Problem requirements »
Reproduce the following rows verbatim, keeping every line as it appears.

Start of Block

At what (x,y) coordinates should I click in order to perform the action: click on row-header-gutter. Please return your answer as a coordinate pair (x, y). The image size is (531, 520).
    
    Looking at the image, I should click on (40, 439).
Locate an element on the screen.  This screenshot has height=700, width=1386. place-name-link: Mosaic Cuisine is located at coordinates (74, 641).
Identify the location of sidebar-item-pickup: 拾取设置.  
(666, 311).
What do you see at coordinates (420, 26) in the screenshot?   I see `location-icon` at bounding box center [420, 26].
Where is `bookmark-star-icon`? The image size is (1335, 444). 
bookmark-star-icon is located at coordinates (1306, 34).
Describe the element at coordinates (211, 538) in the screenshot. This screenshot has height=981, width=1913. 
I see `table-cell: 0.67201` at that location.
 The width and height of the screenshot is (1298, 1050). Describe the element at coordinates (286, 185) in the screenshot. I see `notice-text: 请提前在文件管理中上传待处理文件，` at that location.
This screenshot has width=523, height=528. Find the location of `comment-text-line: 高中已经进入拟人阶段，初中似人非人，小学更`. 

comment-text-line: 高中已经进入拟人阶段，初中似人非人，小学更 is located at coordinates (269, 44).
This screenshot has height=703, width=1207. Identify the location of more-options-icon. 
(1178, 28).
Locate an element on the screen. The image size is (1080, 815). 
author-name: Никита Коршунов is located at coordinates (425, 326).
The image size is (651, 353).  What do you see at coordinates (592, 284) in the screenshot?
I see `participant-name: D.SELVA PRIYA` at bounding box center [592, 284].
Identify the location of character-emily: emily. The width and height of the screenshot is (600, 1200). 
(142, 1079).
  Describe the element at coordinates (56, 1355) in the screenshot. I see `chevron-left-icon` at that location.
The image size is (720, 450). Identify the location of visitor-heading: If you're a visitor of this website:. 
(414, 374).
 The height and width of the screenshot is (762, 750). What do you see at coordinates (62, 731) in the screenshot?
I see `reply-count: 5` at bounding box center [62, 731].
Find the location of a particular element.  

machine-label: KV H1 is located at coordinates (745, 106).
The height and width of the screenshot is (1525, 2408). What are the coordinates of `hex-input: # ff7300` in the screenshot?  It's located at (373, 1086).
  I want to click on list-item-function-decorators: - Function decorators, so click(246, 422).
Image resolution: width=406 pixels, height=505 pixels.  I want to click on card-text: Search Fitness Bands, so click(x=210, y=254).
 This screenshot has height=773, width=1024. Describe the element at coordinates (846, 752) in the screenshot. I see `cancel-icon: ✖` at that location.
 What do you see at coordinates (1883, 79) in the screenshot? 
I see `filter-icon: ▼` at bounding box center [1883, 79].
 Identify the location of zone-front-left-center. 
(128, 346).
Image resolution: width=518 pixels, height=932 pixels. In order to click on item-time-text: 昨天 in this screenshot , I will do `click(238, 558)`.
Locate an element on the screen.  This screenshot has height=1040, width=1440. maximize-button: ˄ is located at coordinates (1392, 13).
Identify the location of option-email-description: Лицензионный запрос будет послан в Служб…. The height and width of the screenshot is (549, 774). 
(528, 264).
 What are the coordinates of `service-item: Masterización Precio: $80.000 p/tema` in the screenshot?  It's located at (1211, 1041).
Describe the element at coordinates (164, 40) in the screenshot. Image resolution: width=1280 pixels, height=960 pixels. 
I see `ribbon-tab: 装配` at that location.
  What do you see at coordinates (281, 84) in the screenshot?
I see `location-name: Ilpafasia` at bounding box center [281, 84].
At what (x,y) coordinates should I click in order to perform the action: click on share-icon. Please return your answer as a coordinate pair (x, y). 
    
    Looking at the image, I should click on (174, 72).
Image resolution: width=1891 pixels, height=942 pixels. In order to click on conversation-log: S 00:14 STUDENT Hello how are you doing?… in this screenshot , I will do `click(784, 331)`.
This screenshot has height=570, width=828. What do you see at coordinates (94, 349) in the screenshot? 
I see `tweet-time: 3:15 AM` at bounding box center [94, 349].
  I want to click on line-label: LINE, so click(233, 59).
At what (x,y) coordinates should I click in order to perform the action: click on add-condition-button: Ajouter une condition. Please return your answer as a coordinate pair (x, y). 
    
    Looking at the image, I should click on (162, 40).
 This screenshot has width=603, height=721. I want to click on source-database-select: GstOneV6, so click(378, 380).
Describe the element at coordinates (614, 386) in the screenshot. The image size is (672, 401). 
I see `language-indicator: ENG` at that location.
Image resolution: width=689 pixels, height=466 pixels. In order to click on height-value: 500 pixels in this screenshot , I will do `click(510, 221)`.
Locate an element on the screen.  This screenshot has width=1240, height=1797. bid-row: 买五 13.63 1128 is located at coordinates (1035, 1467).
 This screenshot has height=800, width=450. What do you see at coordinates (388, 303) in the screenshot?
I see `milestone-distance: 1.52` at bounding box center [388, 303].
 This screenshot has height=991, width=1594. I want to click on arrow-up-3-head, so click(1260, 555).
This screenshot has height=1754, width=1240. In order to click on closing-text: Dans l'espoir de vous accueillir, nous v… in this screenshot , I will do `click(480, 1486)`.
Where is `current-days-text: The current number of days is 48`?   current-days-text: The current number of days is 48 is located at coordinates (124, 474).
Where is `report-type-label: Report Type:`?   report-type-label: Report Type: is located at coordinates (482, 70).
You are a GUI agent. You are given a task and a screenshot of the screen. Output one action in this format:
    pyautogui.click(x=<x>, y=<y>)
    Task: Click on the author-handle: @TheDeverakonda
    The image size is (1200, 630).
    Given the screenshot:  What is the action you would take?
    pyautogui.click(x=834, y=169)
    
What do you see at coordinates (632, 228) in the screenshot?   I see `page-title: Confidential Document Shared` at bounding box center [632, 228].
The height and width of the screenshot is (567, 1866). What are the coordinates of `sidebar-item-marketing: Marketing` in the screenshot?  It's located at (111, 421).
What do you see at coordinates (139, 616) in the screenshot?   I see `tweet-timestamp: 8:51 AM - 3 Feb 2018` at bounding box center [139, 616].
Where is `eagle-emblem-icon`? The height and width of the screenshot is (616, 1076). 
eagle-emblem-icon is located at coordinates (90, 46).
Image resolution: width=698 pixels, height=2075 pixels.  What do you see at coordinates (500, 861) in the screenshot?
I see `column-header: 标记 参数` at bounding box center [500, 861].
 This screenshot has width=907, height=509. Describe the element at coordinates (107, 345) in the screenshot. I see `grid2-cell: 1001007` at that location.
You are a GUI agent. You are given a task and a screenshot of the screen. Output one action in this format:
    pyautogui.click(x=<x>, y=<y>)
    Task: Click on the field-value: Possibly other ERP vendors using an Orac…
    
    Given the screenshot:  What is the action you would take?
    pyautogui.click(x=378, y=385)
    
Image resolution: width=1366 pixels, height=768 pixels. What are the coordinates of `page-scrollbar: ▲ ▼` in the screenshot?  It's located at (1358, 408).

End of Block

Response area »
At what (x,y) coordinates should I click in order to perform the action: click on row-header-gutter. Please return your answer as a coordinate pair (x, y). The image size is (531, 520).
    
    Looking at the image, I should click on (40, 439).
Locate an element on the screen.  This screenshot has height=700, width=1386. place-name-link: Mosaic Cuisine is located at coordinates (74, 641).
Identify the location of sidebar-item-pickup: 拾取设置.  
(666, 311).
What do you see at coordinates (420, 26) in the screenshot?   I see `location-icon` at bounding box center [420, 26].
Where is `bookmark-star-icon`? The image size is (1335, 444). 
bookmark-star-icon is located at coordinates (1306, 34).
Describe the element at coordinates (211, 538) in the screenshot. This screenshot has height=981, width=1913. 
I see `table-cell: 0.67201` at that location.
 The width and height of the screenshot is (1298, 1050). Describe the element at coordinates (286, 185) in the screenshot. I see `notice-text: 请提前在文件管理中上传待处理文件，` at that location.
This screenshot has width=523, height=528. Find the location of `comment-text-line: 高中已经进入拟人阶段，初中似人非人，小学更`. 

comment-text-line: 高中已经进入拟人阶段，初中似人非人，小学更 is located at coordinates (269, 44).
This screenshot has height=703, width=1207. Identify the location of more-options-icon. 
(1178, 28).
Locate an element on the screen. The image size is (1080, 815). 
author-name: Никита Коршунов is located at coordinates (425, 326).
The image size is (651, 353).  What do you see at coordinates (592, 284) in the screenshot?
I see `participant-name: D.SELVA PRIYA` at bounding box center [592, 284].
Identify the location of character-emily: emily. The width and height of the screenshot is (600, 1200). 
(142, 1079).
  Describe the element at coordinates (56, 1355) in the screenshot. I see `chevron-left-icon` at that location.
The image size is (720, 450). Identify the location of visitor-heading: If you're a visitor of this website:. 
(414, 374).
 The height and width of the screenshot is (762, 750). What do you see at coordinates (62, 731) in the screenshot?
I see `reply-count: 5` at bounding box center [62, 731].
Find the location of a particular element.  

machine-label: KV H1 is located at coordinates (745, 106).
The height and width of the screenshot is (1525, 2408). What are the coordinates of `hex-input: # ff7300` in the screenshot?  It's located at (373, 1086).
  I want to click on list-item-function-decorators: - Function decorators, so click(246, 422).
Image resolution: width=406 pixels, height=505 pixels.  I want to click on card-text: Search Fitness Bands, so click(x=210, y=254).
 This screenshot has height=773, width=1024. Describe the element at coordinates (846, 752) in the screenshot. I see `cancel-icon: ✖` at that location.
 What do you see at coordinates (1883, 79) in the screenshot? 
I see `filter-icon: ▼` at bounding box center [1883, 79].
 Identify the location of zone-front-left-center. 
(128, 346).
Image resolution: width=518 pixels, height=932 pixels. In order to click on item-time-text: 昨天 in this screenshot , I will do `click(238, 558)`.
Locate an element on the screen.  This screenshot has height=1040, width=1440. maximize-button: ˄ is located at coordinates (1392, 13).
Identify the location of option-email-description: Лицензионный запрос будет послан в Служб…. The height and width of the screenshot is (549, 774). 
(528, 264).
 What are the coordinates of `service-item: Masterización Precio: $80.000 p/tema` in the screenshot?  It's located at (1211, 1041).
Describe the element at coordinates (164, 40) in the screenshot. Image resolution: width=1280 pixels, height=960 pixels. 
I see `ribbon-tab: 装配` at that location.
  What do you see at coordinates (281, 84) in the screenshot?
I see `location-name: Ilpafasia` at bounding box center [281, 84].
At what (x,y) coordinates should I click in order to perform the action: click on share-icon. Please return your answer as a coordinate pair (x, y). 
    
    Looking at the image, I should click on (174, 72).
Image resolution: width=1891 pixels, height=942 pixels. In order to click on conversation-log: S 00:14 STUDENT Hello how are you doing?… in this screenshot , I will do `click(784, 331)`.
This screenshot has height=570, width=828. What do you see at coordinates (94, 349) in the screenshot? 
I see `tweet-time: 3:15 AM` at bounding box center [94, 349].
  I want to click on line-label: LINE, so click(233, 59).
At what (x,y) coordinates should I click in order to perform the action: click on add-condition-button: Ajouter une condition. Please return your answer as a coordinate pair (x, y). 
    
    Looking at the image, I should click on (162, 40).
 This screenshot has width=603, height=721. I want to click on source-database-select: GstOneV6, so click(378, 380).
Describe the element at coordinates (614, 386) in the screenshot. The image size is (672, 401). 
I see `language-indicator: ENG` at that location.
Image resolution: width=689 pixels, height=466 pixels. In order to click on height-value: 500 pixels in this screenshot , I will do `click(510, 221)`.
Locate an element on the screen.  This screenshot has width=1240, height=1797. bid-row: 买五 13.63 1128 is located at coordinates (1035, 1467).
 This screenshot has height=800, width=450. What do you see at coordinates (388, 303) in the screenshot?
I see `milestone-distance: 1.52` at bounding box center [388, 303].
 This screenshot has height=991, width=1594. I want to click on arrow-up-3-head, so click(1260, 555).
This screenshot has height=1754, width=1240. In order to click on closing-text: Dans l'espoir de vous accueillir, nous v… in this screenshot , I will do `click(480, 1486)`.
Where is `current-days-text: The current number of days is 48`?   current-days-text: The current number of days is 48 is located at coordinates (124, 474).
Where is `report-type-label: Report Type:`?   report-type-label: Report Type: is located at coordinates (482, 70).
You are a GUI agent. You are given a task and a screenshot of the screen. Output one action in this format:
    pyautogui.click(x=<x>, y=<y>)
    Task: Click on the author-handle: @TheDeverakonda
    The image size is (1200, 630).
    Given the screenshot:  What is the action you would take?
    pyautogui.click(x=834, y=169)
    
What do you see at coordinates (632, 228) in the screenshot?   I see `page-title: Confidential Document Shared` at bounding box center [632, 228].
The height and width of the screenshot is (567, 1866). What are the coordinates of `sidebar-item-marketing: Marketing` in the screenshot?  It's located at (111, 421).
What do you see at coordinates (139, 616) in the screenshot?   I see `tweet-timestamp: 8:51 AM - 3 Feb 2018` at bounding box center [139, 616].
Where is `eagle-emblem-icon`? The height and width of the screenshot is (616, 1076). 
eagle-emblem-icon is located at coordinates (90, 46).
Image resolution: width=698 pixels, height=2075 pixels.  What do you see at coordinates (500, 861) in the screenshot?
I see `column-header: 标记 参数` at bounding box center [500, 861].
 This screenshot has width=907, height=509. Describe the element at coordinates (107, 345) in the screenshot. I see `grid2-cell: 1001007` at that location.
You are a GUI agent. You are given a task and a screenshot of the screen. Output one action in this format:
    pyautogui.click(x=<x>, y=<y>)
    Task: Click on the field-value: Possibly other ERP vendors using an Orac…
    
    Given the screenshot:  What is the action you would take?
    pyautogui.click(x=378, y=385)
    
Image resolution: width=1366 pixels, height=768 pixels. What are the coordinates of `page-scrollbar: ▲ ▼` in the screenshot?  It's located at (1358, 408).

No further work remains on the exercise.